NEW DELHI: In Kerala’s Ambalappuzha, independent candidate G.Sudhakaran emerged as the winner, defeating CPI(M)’s H.Salam by 27,935 votes. G.Sudhakaran received 75,184 votes, while H.Salam secured 47,249 votes.
There were a total of 169826 registered voters on the electoral rolls for the 2026 Assembly election in Ambalapuzha Assembly constituency, of whom 82849 were male, 86975 female and 2 belonged to the third gender.
Exit polls released for the high-stakes Kerala battle indicate a competitive contest, with the incumbent LDF government seeking a third consecutive term amid a strong challenge from the UDF.
Ambalappuzha Assembly constituency, numbered 105, lies in Alappuzha district of Kerala under the Alappuzha parliamentary constituency.

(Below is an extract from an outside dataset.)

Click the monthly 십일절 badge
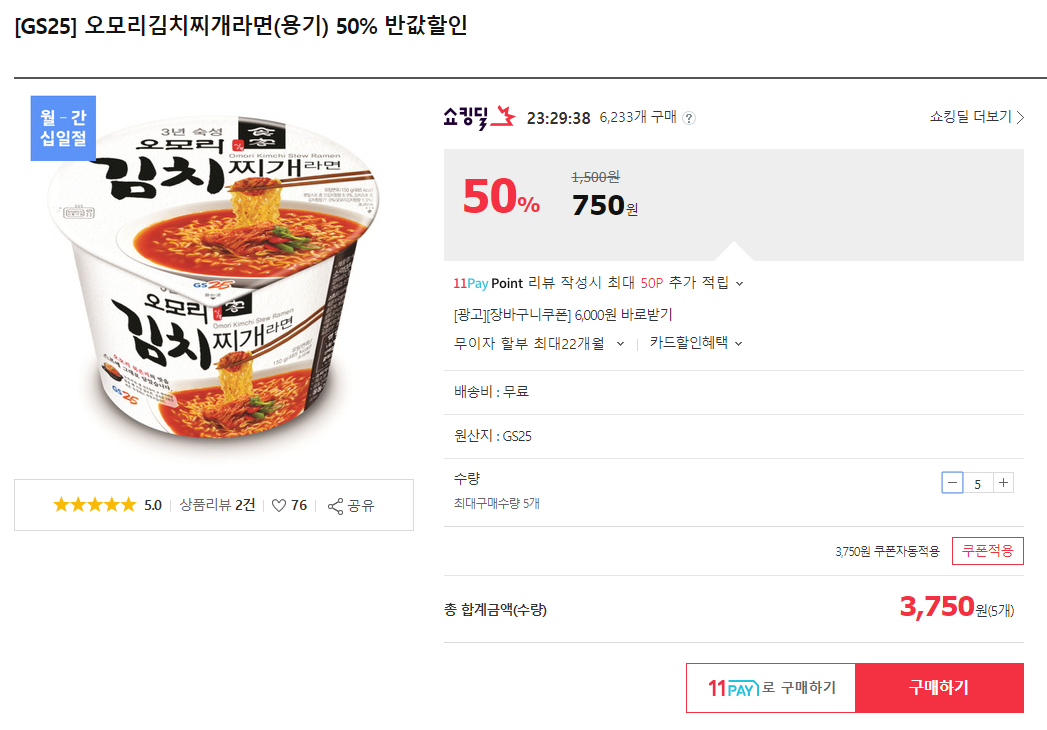Viewport: 1047px width, 730px height. tap(63, 128)
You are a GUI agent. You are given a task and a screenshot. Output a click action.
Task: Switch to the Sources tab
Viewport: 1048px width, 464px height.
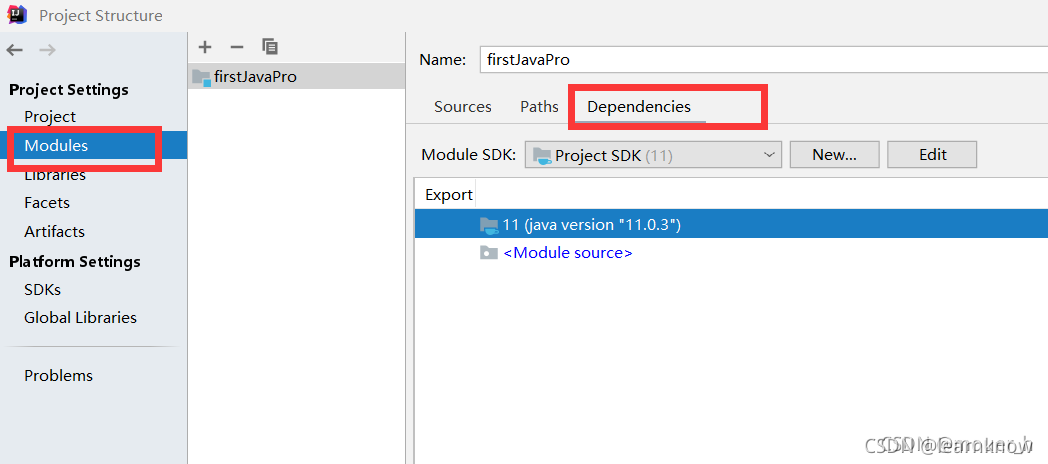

Established in 1957 and refined in the 2008 delimitation, it covers Ambalappuzha taluk including parts of Alappuzha Municipality fringes, panchayats like Purakkad, Thottappally, and coastal villages along the Vembanad Lake, with around 190,000 electors. This general seat embodies Kerala's coastal essence with fishing communities, paddy fields, coir weaving, houseboat tourism, salt pans, and backwater networks, blending rural livelihoods with seasonal vibrancy amid canals, beaches, and festivals like Nehru Trophy boat race.
CPI(M) of the Left Democratic Front (LDF) holds strong with H. Salam as current MLA since 2016. In 2021, he won convincingly with 65,841 votes (47.92 per cent), defeating Congress's A.D. Sujatha (59,615 votes) by 6,226 votes (4.53 per cent) at 77.45 per cent turnout — extending his 2016 margin of 8,433 over the same opponent. LDF's fisher-labor base consistently outpaces UDF's traditional hold and BJP's 5-7 per cent share in this swing seat.
Key issues include coastal erosion eroding farmlands and homes, backwater flooding from poor drainage and sea rise, fish depletion due to pollution and overfishing, coir industry decline hitting women workers, youth unemployment driving migration, waste polluting waterways, road-waterlogging during monsoons, and demands for harbor modernization, seafood processing hubs, mangrove conservation, and climate-resilient agriculture. These maritime struggles cement LDF's edge in this iconic waterside stronghold.